Werden Sammler die neuen, digitalen Angebote, die VR-Showrooms und virtuellen Atelierbesuche annehmen?

Wer in der der zeitgenössischen Kunst vorbehaltene Halle der Art Cologne über die Rolltreppe anlandet, dem stellen im Entree die - erstmals wieder - angereisten Berliner Galerien Esther Schipper und Neugerriemschneider immerhin ein paar ausstellungswürdige Skulpturen in den Weg, hinter denen gleichfalls museale Konzeptkunst von Barbara Kruger und John Baldessari (bei Sprüth Magers) oder Peter Fischli und Isa Genzken (bei Daniel Buchholz) aufscheint.
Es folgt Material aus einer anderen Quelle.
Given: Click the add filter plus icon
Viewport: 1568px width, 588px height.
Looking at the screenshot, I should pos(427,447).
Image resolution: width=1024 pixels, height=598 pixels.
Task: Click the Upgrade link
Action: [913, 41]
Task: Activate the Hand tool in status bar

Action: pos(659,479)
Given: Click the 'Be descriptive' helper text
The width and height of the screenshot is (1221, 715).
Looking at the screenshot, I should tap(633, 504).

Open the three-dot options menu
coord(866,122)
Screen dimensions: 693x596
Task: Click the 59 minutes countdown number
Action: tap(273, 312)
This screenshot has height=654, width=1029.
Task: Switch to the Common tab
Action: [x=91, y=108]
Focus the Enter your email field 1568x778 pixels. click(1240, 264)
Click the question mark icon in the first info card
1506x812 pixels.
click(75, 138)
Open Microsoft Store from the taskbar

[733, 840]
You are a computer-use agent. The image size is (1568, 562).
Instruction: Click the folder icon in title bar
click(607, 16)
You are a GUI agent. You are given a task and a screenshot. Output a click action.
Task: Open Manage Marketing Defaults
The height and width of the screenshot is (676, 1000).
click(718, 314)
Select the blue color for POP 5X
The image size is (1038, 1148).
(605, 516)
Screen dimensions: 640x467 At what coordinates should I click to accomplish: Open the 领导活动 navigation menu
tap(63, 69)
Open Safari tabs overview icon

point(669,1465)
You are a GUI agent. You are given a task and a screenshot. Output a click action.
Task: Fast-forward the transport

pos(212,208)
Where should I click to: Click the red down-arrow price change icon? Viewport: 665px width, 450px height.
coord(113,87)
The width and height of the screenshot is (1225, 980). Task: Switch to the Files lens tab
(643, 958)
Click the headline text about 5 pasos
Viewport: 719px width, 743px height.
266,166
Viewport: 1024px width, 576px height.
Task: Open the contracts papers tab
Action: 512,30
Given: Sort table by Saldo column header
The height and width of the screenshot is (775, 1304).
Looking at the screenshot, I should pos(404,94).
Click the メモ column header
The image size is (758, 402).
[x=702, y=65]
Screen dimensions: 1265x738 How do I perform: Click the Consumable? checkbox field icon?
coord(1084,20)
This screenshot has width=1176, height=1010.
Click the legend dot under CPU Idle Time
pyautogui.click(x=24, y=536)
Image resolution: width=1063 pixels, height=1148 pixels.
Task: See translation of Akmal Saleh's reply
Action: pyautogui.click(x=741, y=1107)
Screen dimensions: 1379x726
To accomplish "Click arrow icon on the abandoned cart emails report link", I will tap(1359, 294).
Und dahinter gibt es eigentlich fast nur noch das zu sehen, was man vor wenigen Jahren noch als "Flachware" apostrophierte, Baselitz, Immendorff, Katz.

Ist das eine Rechnung, die im Herbst 2021 aufgeht? Wird sich der unmittelbare Konkurrenzdruck solcher Messen in postpandemischen, abstandssensiblen Zeiten verlaufen? Werden Sammler die neuen, digitalen Angebote, die VR-Showrooms und virtuellen Atelierbesuche letztlich annehmen - oder wieder zu den Partys zurückkehren wollen, die das internationale Messekarussell versprach? Asien oder USA? Nicht einmal Daniel Hug wagt sich derzeit an eine Prognose: "Es wird mindestens ein, zwei Jahre dauern, bis wir wirklich beurteilen können, wie der Kunstmarkt sich entwickelt."